The Council of Canadians has taken the issue to court, including an ongoing Charter Challenge, but those won't affect the upcoming election. That means there's only one way to lessen the effects: voter education.
Last night at the Malton Library, we contributed to that effort, with #VotePopUp, a voter education program for new Canadians.
Some weeks ago, I learned that one of our libraries had hosted this program, and jumped onboard. I worked with an amazing community organizer, who has a bit of funding from Samara Canada and Elections Canada, and copious amounts of know-how through the Peel Poverty Action Group and her own nonprofit, Building Up Our Communities.
I promoted the program through various community organizations in Malton, and by chance it was scheduled on the same night as a newcomer ESL class, known here as LINC: Language Instruction for Newcomers to Canada. These programs have been hit hard by Conservative and Liberal budget cuts (do you see a pattern here?), but thanks to dedicated teachers and social workers, they survive.
So last night, 39 adults crowded into a room in the Malton Community Centre to talk about voting.
Why vote? Am I eligible to vote? Where do I vote? What ID do I need? How do I mark the ballot? ... and a few dozen similar questions were answered. Many of the students have voted in their original countries and are very keen to do so in Canada. Many of their original countries make voting much easier; others, more difficult.

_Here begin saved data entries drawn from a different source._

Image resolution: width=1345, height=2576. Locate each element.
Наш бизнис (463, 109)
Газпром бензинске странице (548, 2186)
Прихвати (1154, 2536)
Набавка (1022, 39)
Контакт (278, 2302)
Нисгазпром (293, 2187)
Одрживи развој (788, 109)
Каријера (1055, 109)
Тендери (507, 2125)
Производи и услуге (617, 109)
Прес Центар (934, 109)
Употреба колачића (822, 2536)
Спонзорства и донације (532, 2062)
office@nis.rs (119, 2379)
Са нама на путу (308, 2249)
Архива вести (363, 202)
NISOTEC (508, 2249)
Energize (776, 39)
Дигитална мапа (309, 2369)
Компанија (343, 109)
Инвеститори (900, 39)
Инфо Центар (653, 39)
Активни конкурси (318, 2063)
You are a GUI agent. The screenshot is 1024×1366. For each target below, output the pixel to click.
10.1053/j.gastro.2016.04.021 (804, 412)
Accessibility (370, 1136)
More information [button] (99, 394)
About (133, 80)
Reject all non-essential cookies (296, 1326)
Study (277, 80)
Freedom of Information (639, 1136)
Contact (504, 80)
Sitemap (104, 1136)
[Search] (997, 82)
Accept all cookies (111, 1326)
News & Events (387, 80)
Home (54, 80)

The program is completely nonpartisan, of course. By another excellent coincidence, there is an all-candidates meeting in Malton tonight, the night following the program. We were able to distribute flyers and explain what would happen at that meeting.
The presenter had prepared a mock ballot, and students chose the issue most important to them: jobs, transit, education, healthcare, and so on. Jobs won by a landslide. Using that, I was able to demonstrate how this would tie in with an all-candidates meeting: "What will your party do to bring more jobs to my community?"
The library is the perfect place for a program like this. Our customers can use free, public computers to register to vote or look up their polling station. They can ask experts for free (and friendly!) help. They can use their library cards as a piece of voting ID. The public library is all about democracy and levelling the grossly unfair playing field. Voter education is naturally a piece of that picture.